→ ASSIGNED TASK:
Copy every entry verbatim and skip the pictures.

Stored items from a collection

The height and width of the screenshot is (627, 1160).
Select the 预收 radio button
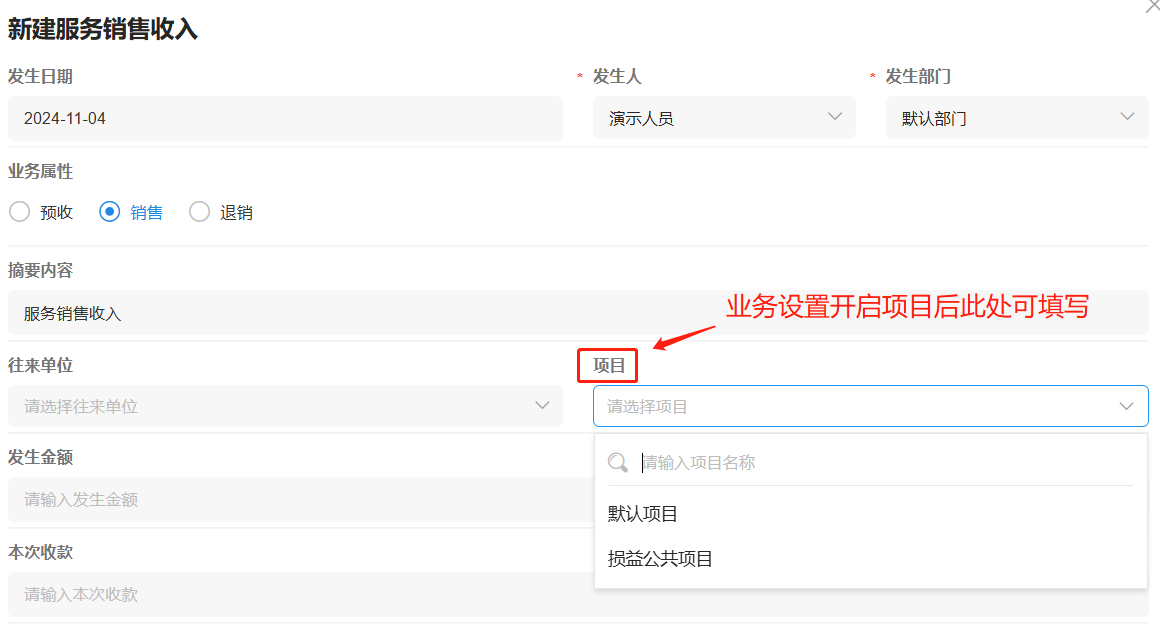tap(20, 212)
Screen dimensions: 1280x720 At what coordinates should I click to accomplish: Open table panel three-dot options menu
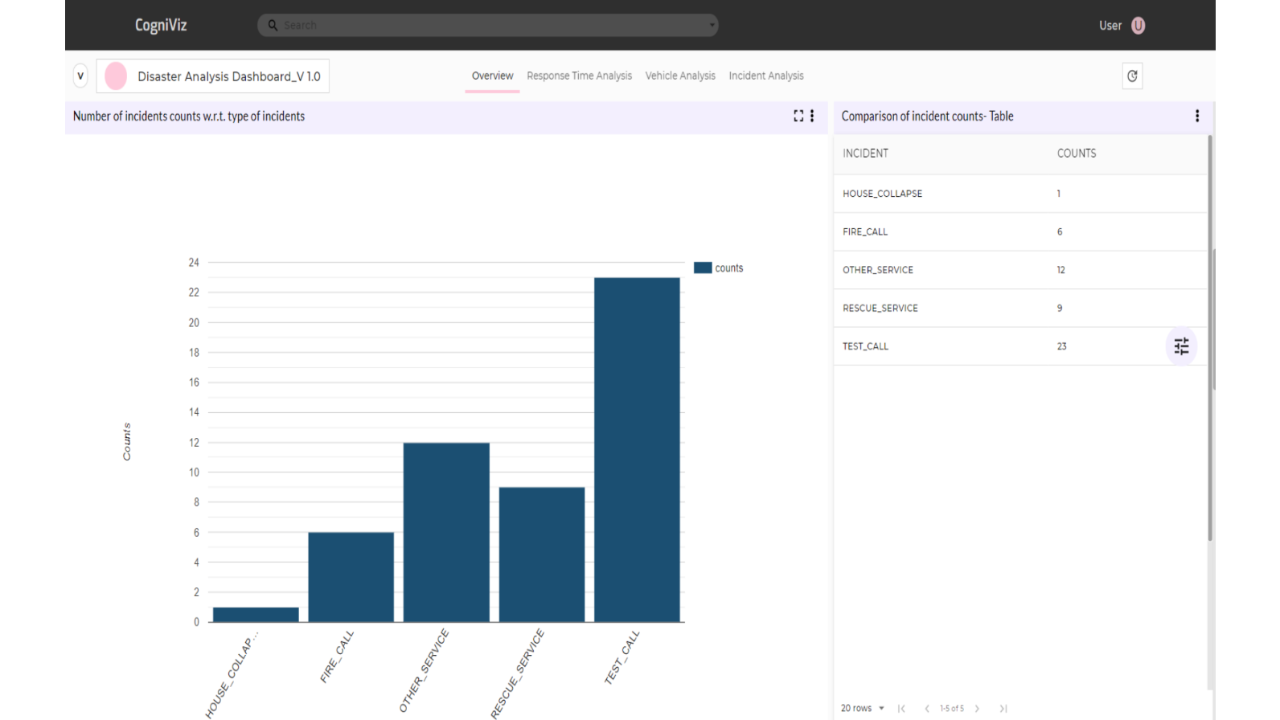pos(1197,116)
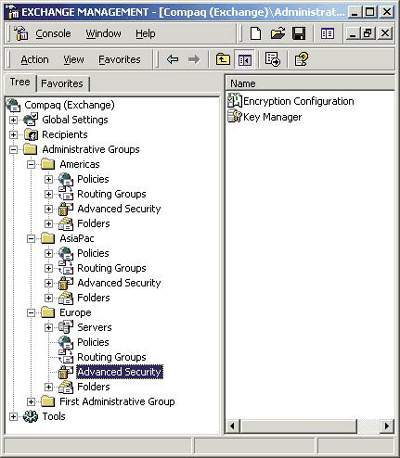
Task: Open Encryption Configuration in the list
Action: pos(291,101)
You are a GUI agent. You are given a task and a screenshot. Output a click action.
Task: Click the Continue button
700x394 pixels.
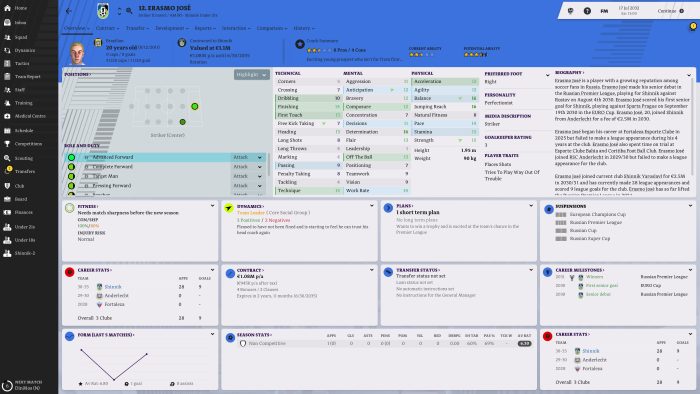pos(670,11)
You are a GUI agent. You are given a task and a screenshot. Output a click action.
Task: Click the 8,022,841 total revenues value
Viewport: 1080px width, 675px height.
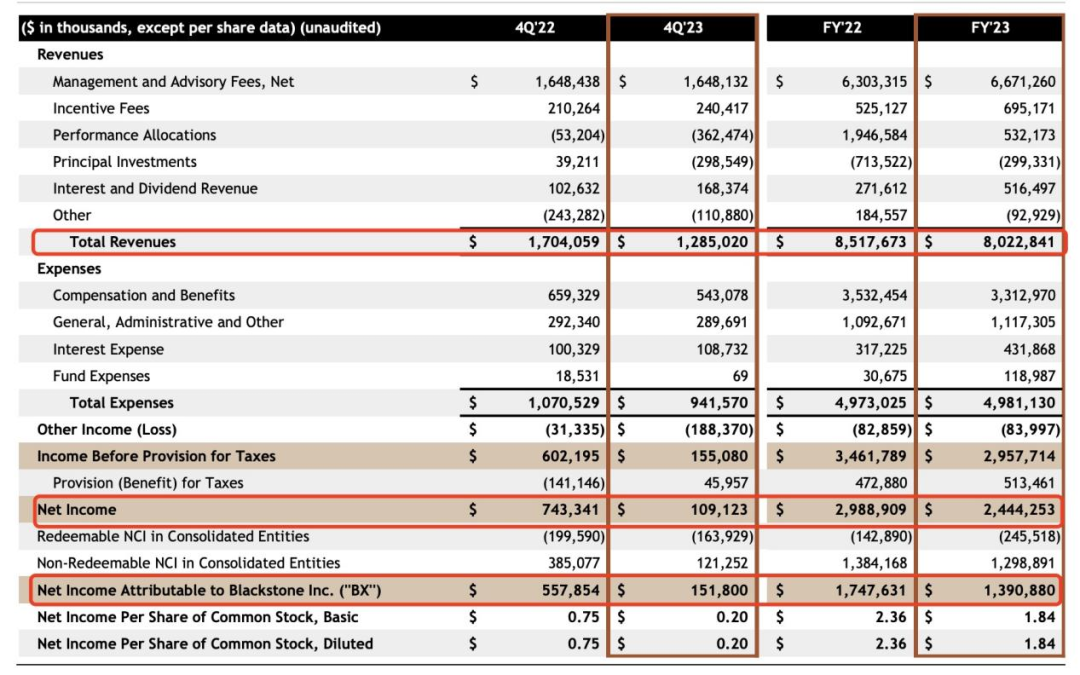[1014, 242]
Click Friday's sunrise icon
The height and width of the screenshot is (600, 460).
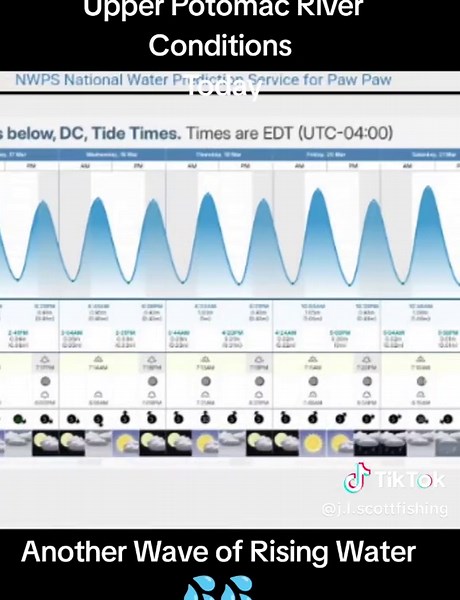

→ ANSWER FOR THIS EXERCISE:
The height and width of the screenshot is (627, 1160).
Select the 预收 radio button
tap(20, 212)
Screen dimensions: 1280x720 At what coordinates should I click to accomplish: Open table panel three-dot options menu
pos(1197,116)
Task: Open Encryption Configuration in the list
Action: pos(291,101)
You are a GUI agent. You are given a task and a screenshot. Output a click action.
Task: Click the Continue button
700x394 pixels.
pos(670,11)
You are a GUI agent. You are given a task and a screenshot. Output a click action.
Task: Click the 8,022,841 total revenues value
Viewport: 1080px width, 675px height.
[1014, 242]
Click Friday's sunrise icon
The height and width of the screenshot is (600, 460).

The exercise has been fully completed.